Sydney Augustus Paget (19 April 1857 – 16 September 1916) was an English aristocrat who owned and raced Thoroughbred racehorses in the United States and who managed the racing operations for prominent owners, William C. Whitney and James Ben Ali Haggin.

Background
Sydney Paget was the fifth son and twelfth child of Cecilia Wyndham and her husband, Lord Alfred Paget.

Army
Sydney Paget served with the British Army in the Second Boer War, achieving the rank of Lieutenant with the machine gun section of the XIIth Yeomanry.

Horse racing and management
Paget's brother, Almeric, married Pauline Payne Whitney, daughter of the enormously wealthy William C. Whitney who hired Sydney Paget to manage his New York Thoroughbred racing stable. Paget ran a ranch at Big Horn, Wyoming for William Whitney where he raised Thoroughbreds on the open range.

Among the other top horses Paget was involved with was the filly Hamburg Belle who won the prestigious Belmont Futurity Stakes in 1903. Hamburg Belle was owned by James Ben Ali Haggin but raced in Paget's name.

Paget racing stable
Near the end of the 1890s, Paget left the employ of W.C. Whitney to go on his own. In July 1898 he bought Kentucky Derby winner Plaudit from John E. Madden for $25,000. The horse continued to race successfully that year but broke down while training in early 1899 and was retired from racing.
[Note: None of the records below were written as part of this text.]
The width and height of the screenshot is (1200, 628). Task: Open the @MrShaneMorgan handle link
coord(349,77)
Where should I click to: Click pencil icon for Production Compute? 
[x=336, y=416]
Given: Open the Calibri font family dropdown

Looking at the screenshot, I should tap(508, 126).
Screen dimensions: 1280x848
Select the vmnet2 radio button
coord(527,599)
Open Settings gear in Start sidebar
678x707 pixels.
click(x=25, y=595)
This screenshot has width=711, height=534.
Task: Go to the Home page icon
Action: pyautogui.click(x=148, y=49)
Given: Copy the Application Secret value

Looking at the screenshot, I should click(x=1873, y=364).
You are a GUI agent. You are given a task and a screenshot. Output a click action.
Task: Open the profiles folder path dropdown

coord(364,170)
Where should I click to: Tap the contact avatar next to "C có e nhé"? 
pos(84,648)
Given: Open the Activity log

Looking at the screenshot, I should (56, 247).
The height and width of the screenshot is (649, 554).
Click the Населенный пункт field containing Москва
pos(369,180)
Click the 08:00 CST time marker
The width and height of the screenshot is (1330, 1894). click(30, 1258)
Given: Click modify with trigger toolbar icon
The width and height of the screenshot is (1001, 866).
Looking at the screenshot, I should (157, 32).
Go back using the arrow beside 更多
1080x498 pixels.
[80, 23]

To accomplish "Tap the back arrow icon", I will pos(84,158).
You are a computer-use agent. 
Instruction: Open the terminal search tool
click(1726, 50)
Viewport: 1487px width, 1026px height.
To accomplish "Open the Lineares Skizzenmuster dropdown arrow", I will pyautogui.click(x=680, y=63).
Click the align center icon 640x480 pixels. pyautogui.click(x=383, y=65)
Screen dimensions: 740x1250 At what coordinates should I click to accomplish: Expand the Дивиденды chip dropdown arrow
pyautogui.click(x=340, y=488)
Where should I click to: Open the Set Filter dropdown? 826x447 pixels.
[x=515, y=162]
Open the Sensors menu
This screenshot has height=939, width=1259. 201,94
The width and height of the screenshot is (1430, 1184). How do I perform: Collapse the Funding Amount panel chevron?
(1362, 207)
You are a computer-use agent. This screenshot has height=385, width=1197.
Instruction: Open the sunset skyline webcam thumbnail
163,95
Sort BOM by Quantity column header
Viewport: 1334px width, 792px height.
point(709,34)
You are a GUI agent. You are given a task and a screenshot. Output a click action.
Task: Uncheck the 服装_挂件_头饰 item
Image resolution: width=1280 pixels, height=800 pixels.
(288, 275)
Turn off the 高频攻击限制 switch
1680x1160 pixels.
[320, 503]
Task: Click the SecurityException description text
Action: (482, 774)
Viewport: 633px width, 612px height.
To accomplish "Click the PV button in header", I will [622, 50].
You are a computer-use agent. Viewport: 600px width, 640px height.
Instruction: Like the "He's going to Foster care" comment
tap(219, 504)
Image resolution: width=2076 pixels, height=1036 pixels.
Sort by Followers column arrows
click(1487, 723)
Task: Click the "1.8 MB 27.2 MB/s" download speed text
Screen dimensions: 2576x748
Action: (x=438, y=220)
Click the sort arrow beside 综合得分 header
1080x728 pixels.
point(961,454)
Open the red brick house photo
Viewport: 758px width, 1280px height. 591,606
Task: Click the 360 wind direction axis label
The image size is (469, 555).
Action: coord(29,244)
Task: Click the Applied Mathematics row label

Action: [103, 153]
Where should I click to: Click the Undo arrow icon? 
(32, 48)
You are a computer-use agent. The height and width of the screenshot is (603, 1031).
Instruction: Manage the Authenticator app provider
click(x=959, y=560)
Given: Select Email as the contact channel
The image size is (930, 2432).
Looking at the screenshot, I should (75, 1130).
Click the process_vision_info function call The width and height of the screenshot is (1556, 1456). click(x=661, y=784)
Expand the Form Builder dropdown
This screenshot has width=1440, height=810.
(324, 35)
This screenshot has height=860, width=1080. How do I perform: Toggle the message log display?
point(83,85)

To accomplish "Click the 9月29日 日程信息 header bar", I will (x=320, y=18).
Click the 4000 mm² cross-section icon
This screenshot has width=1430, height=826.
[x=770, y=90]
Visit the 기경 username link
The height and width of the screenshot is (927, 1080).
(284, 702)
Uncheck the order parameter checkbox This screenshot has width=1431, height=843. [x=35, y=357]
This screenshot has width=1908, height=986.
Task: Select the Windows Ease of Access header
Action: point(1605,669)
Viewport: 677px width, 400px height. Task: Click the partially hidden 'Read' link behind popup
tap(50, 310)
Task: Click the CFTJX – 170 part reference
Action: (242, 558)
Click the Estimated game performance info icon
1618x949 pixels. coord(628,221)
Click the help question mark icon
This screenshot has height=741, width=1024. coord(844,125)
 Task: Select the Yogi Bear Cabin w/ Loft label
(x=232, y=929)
Paget sold Plaudit back to Madden for $12,000 who sent him to stand at stud at his Hamburg Place breeding farm near Lexington, Kentucky.

In the pre-U.S. Triple Crown era, Paget owned the American Champion Two-Year-Old Colt of 1898, Jean Bereaud. The colt went on to win the 1899 Belmont Stakes. Paget also won the 1905 Preakness Stakes with Cairngorm.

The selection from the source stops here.